**READING TEXT**.
━━━━
Firefighter loses blues, trains to 'look like an action figure'


Asbury man credits divorce, friend for bodybuilding hobby


By STEPHEN KINDLAND
Sports editor
Ryan Heath found himself "pouting and sulking" after his divorce three years ago, but a fellow firefighter came to his rescue.

"I thought my life was over," the Lake Asbury resident said. "A friend took me aside, and he pretty much said 'I'm going to teach you bodybuilding.' I tried it and fell in love with it."


Today, Heath sees a totally different person when he looks in the mirror, often to a great deal of kidding from his fellow firefighters at the Mayport Fire and Emergency Services department. The 24-hour shifts he works allow him to work out on the job, and part of his routine is to practice posing for bodybuilding competition.

"It's really awkward having to do it [at the station]," Heath said. "I really take a beating."

But the chiding has been well worth the effort, he said.

Heath's first goal was to gain muscle weight before taking on the challenge of losing 30 pounds of flab he accumulated after splitting up with his wife.

"I was 200 pounds of fat," he said. "I was depressed and eating chocolate and drinking beer."

That stopped abruptly when friend and co-worker Ed Namyslowski stepped into the picture.

Namyslowski, a successful bodybuilder who retired from the sport 15 years ago, says Heath had just the right body type to do well in competition.


"He didn't have a lot of muscle, but you can tell by the way his joints were that he could have," Namyslowski said. "He's got small joints and round muscles. That's what you want in bodybuilding."

After five months of bulking up with increased weights, Namyslowski placed Heath on an "ungodly" diet in preparation for a competition still four months away.

"I needed to look like an action figure," Heath said. "I had to give up anything white -- sugar, pasta, you name it. I ate nothing but egg whites, chicken and anything green, six meals a day -- 300 grams of protein and 300 grams of carbs."

Heath's diligence was rewarded with a second-place finish in his first competition, and he has gone on to place high in other shows, including third place in last weekend's Ancient City Bodybuilding Championships at Pedro Menendez High School near St. Augustine.

Contestants are judged in muscle symmetry, the length and quality of their poses, and the quality of their muscle groups.

"It takes three months of hard-core training to get down to 3 percent body fat," Heath said. "And you've got to remain tight all the time [onstage]."

At age 30, Heath has rebuilt other parts of his life as well. He has remarried, and his wife, Tammi, plans to enter her first bodybuilding competition in November.

"Things happen for a reason," he said. "It changed my life. I'm with an absolutely fabulous woman now."
━━━━
**TO DO**.
[1] In the firefighter article, what place did Heath take at the Ancient City Bodybuilding Championships?
[2] Copy the part of the firefighter article starting with "At age 30, Heath" and going on through "competition in November.".

Stored items
━━━━
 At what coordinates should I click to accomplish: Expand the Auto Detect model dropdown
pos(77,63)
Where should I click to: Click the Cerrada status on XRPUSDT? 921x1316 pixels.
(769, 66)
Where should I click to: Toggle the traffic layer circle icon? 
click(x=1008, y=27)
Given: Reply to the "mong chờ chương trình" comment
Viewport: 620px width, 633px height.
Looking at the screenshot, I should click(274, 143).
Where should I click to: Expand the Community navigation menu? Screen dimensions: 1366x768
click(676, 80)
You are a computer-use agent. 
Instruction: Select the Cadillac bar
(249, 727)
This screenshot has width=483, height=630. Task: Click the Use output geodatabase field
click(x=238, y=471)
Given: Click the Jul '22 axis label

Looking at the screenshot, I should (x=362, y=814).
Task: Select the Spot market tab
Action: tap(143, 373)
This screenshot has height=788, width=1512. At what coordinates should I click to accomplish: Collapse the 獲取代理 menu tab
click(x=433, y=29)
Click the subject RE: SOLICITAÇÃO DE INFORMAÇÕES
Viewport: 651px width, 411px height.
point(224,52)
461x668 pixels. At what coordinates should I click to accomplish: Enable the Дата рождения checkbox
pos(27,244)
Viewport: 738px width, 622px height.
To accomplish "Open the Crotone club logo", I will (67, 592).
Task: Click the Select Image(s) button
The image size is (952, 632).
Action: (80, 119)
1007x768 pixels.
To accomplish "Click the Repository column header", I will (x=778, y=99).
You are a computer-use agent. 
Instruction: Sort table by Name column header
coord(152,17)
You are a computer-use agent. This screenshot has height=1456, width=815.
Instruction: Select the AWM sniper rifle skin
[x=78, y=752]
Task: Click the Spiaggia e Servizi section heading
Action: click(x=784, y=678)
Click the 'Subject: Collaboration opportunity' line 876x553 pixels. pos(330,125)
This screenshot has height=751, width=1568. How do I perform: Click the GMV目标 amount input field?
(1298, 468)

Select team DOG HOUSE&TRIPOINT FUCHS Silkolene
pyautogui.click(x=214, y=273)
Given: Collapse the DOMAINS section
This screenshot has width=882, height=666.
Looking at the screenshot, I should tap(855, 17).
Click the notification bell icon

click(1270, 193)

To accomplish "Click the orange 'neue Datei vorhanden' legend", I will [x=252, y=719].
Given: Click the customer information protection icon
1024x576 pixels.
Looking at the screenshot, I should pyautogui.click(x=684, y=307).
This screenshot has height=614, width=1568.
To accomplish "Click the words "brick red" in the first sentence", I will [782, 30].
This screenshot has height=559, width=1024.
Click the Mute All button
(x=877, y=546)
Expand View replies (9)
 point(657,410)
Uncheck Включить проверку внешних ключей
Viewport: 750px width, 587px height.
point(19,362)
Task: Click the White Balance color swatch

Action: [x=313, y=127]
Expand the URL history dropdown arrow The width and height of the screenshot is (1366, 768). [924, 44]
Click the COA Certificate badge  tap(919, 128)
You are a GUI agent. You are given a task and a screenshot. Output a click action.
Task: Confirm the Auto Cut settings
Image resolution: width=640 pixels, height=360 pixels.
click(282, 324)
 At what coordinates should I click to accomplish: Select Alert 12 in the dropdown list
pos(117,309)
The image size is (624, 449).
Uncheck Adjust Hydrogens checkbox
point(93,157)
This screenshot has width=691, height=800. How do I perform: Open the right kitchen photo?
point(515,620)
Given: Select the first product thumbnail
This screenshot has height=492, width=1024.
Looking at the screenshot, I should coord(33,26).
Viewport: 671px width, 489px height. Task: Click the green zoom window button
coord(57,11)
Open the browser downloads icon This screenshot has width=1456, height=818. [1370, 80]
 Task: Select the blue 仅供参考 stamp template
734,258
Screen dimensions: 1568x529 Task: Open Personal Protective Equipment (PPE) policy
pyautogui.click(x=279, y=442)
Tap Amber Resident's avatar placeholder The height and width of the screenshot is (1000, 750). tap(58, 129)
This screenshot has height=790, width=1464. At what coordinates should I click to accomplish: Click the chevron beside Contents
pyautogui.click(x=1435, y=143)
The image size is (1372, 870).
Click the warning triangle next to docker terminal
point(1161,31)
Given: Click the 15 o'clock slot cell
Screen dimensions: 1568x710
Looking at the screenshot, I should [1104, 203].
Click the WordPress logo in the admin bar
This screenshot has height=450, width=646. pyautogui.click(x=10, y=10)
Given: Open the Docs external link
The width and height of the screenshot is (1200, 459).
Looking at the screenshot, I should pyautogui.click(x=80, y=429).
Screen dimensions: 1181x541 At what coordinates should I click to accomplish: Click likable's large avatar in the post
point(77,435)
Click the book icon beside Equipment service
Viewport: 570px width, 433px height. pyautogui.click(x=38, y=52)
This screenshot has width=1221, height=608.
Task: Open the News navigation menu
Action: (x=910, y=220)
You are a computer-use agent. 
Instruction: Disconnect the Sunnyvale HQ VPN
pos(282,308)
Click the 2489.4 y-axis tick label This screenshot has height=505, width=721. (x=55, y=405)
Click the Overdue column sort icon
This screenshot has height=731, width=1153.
━━━━
**ANSWER SECTION**.
[1] Third place.

[2]
At age 30, Heath has rebuilt other parts of his life as well. He has remarried, and his wife, Tammi, plans to enter her first bodybuilding competition in November.